After you change your DNS at the registrar, click the refresh icon to re-check. There's no background polling, so the indicator only updates when you ask it to.
SSL certificates
All SSL certificates are managed automatically:
- kipper.run subdomains: wildcard certificate on the gateway, renewed by Caddy
- Custom domains: per-domain certificate on the cluster, issued and renewed by cert-manager
- No manual certificate management required
Troubleshooting certificates
Browser shows "insecure" or "TRAEFIK DEFAULT CERT"
If you see a certificate warning with TRAEFIK DEFAULT CERT as the common name, it means cert-manager hasn't issued a proper Let's Encrypt certificate yet. The most common cause is an invalid ACME registration email.
Check if this is the problem:
kip cert emailIf the email shows something like admin@kipper.local, that's the issue.
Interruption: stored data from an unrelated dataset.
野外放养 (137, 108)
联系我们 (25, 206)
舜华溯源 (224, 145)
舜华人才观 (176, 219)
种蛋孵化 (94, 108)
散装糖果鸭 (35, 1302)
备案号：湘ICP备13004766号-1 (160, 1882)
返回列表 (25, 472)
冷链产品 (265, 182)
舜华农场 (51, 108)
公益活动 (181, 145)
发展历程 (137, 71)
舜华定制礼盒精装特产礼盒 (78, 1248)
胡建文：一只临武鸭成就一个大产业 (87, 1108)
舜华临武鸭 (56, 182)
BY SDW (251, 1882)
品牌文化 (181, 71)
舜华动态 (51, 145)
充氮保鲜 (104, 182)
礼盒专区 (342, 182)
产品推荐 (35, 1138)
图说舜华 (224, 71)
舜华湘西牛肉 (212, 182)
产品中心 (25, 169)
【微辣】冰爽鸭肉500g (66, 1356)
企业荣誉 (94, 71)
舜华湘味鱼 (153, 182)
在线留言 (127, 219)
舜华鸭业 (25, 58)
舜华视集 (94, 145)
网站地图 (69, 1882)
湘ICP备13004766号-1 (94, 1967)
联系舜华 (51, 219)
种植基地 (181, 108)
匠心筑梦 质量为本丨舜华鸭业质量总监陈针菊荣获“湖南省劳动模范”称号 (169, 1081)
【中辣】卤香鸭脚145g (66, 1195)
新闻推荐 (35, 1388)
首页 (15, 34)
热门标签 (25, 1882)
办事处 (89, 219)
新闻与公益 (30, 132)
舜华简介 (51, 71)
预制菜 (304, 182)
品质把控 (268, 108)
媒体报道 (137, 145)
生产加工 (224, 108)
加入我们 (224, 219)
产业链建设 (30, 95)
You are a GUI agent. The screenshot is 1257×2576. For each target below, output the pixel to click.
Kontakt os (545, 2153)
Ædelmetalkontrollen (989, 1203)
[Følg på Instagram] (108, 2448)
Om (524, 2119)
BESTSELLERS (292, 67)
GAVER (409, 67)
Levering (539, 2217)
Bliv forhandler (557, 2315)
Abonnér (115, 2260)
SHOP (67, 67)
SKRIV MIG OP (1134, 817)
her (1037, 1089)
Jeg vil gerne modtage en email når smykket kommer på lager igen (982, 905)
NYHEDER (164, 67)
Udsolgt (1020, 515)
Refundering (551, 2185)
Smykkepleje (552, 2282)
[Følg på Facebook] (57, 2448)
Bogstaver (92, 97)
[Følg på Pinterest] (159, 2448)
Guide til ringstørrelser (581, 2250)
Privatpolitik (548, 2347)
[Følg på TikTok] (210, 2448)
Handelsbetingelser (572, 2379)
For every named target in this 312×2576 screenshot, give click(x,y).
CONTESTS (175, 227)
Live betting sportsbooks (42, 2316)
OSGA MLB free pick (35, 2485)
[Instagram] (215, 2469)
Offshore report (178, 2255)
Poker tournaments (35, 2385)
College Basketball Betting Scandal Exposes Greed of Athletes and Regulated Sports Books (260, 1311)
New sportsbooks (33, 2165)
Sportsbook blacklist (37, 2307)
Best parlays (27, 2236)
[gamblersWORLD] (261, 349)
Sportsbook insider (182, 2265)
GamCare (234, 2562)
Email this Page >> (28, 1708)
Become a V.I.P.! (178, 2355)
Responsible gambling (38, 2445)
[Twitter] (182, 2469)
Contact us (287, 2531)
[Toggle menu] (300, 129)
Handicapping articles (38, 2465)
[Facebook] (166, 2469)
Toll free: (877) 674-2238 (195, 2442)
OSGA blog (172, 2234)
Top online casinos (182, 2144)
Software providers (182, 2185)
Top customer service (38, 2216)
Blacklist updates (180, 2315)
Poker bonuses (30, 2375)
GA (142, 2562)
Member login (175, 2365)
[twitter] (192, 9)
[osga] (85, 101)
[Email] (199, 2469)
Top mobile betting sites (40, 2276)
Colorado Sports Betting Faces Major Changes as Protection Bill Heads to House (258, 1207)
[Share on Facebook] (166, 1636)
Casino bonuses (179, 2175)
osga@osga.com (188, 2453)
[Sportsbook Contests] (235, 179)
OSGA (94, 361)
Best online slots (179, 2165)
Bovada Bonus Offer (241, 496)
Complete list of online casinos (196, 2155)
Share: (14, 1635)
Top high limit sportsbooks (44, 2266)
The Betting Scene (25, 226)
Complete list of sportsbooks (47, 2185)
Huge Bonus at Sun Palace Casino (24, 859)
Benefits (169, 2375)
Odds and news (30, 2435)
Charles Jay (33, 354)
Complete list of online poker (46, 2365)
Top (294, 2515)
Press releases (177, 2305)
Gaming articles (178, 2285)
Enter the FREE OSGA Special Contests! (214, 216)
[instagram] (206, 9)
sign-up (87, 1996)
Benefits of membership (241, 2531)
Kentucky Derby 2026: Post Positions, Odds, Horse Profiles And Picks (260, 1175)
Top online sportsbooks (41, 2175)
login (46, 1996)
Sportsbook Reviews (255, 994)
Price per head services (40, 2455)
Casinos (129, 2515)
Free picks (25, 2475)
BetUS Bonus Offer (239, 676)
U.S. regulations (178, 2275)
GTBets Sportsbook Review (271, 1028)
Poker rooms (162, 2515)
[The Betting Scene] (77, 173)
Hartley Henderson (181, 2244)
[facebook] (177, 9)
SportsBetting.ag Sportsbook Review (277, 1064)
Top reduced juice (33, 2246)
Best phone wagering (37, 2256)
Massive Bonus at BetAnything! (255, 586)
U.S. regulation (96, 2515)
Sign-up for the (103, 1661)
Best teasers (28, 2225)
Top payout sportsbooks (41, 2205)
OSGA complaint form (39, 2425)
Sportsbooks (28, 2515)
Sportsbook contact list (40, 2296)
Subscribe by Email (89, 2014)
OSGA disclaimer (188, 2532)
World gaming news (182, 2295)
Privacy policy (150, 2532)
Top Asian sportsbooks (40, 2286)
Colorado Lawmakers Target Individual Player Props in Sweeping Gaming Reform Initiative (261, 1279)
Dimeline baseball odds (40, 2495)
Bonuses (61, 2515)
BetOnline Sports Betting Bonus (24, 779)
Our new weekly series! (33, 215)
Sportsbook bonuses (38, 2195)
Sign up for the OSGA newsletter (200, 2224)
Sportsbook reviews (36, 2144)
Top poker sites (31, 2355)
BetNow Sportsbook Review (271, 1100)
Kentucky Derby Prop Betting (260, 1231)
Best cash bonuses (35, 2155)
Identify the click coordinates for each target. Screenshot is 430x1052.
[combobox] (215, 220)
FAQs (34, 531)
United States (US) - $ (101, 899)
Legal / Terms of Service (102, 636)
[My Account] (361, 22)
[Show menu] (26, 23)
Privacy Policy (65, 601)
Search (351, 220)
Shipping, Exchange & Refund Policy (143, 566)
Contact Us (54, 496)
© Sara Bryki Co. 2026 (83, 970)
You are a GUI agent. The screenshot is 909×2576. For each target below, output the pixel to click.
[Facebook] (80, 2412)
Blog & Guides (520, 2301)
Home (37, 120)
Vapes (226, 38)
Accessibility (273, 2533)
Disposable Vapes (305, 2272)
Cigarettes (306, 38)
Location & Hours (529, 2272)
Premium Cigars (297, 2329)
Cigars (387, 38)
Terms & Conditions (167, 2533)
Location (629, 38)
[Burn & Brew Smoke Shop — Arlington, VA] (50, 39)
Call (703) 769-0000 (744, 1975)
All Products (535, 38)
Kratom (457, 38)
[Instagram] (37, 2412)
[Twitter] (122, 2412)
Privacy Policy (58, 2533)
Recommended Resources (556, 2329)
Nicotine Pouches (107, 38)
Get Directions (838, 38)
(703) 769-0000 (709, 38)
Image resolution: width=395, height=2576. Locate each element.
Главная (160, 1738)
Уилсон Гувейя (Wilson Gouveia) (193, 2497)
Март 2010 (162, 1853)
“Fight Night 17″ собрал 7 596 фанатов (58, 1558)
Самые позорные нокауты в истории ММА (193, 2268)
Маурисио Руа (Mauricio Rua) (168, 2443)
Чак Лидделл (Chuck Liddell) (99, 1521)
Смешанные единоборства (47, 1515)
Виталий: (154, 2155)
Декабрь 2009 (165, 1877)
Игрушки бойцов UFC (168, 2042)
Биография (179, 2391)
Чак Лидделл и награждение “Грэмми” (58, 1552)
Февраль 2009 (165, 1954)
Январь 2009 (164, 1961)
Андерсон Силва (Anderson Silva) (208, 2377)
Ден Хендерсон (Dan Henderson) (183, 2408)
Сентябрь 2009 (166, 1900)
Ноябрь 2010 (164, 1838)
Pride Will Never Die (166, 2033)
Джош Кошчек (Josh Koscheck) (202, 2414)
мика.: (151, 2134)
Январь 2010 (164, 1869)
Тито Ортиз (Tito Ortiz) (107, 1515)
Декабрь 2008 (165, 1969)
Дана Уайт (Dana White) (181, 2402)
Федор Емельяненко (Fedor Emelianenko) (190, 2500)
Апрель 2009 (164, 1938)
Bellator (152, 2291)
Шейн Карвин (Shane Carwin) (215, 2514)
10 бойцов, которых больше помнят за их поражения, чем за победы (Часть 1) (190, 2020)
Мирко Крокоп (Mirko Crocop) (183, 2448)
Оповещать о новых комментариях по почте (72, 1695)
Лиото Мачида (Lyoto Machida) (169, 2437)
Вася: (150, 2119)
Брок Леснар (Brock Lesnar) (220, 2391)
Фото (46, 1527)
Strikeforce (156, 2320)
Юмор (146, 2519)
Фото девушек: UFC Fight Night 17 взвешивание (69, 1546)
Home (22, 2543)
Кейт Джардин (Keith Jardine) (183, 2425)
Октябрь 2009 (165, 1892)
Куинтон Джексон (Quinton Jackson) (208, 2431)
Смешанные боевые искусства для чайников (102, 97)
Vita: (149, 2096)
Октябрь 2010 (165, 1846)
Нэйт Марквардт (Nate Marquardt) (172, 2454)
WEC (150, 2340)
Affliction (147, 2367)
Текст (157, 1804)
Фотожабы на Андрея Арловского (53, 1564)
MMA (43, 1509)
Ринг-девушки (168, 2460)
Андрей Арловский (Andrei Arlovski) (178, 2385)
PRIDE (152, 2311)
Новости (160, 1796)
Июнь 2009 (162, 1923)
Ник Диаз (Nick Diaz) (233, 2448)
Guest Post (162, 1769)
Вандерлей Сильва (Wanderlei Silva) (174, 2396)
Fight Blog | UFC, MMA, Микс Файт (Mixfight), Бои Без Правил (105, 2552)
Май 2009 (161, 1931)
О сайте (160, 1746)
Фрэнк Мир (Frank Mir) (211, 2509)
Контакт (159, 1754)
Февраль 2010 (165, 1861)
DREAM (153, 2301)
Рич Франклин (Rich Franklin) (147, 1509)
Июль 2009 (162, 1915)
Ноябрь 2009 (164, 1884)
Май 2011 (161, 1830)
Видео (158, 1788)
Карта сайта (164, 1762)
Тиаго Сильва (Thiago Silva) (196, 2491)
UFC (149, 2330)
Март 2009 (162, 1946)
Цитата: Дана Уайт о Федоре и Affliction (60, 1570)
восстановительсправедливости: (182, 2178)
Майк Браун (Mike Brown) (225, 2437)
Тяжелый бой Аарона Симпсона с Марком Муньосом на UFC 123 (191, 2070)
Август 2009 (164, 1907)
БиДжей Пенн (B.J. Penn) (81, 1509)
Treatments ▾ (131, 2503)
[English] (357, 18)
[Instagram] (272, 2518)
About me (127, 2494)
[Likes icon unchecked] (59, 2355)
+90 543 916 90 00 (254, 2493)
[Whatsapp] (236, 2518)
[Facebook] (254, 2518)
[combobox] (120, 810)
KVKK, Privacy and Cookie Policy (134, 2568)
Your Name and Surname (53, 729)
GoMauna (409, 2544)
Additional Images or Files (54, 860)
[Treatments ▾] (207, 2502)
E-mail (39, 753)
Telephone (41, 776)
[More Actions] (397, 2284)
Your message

Let's Encrypt rejects emails on non-public domains.
Fix it:
kip cert email you@yourdomain.comThis updates the email, re-registers with Let's Encrypt, and triggers renewal for any stuck certificates. Give it a minute or two, then reload the page.
TIP
When you install with kip install --domain yourdomain.com, the email defaults to admin@yourdomain.com. If you install without --domain, it falls back to admin@kipper.local which Let's Encrypt will reject. Always set a real email.
Certificates stuck in "Issuing" state
If the email is valid but certificates are still not ready, check the certificate status:
KUBECONFIG=~/.kip/clusters/your-cluster.yaml kubectl get certificates -ACommon causes:
- DNS not pointing to the server yet. cert-manager uses HTTP-01 challenges, so the domain must resolve to your server's IP. Check with
dig yourdomain.com. - Ports 80/443 blocked. Let's Encrypt needs to reach your server on port 80 to verify ownership.
- Rate limiting. Let's Encrypt has rate limits. If you've issued too many certificates for the same domain recently, you'll need to wait. Check the cert-manager logs:
kubectl logs -n cert-manager -l app=cert-manager.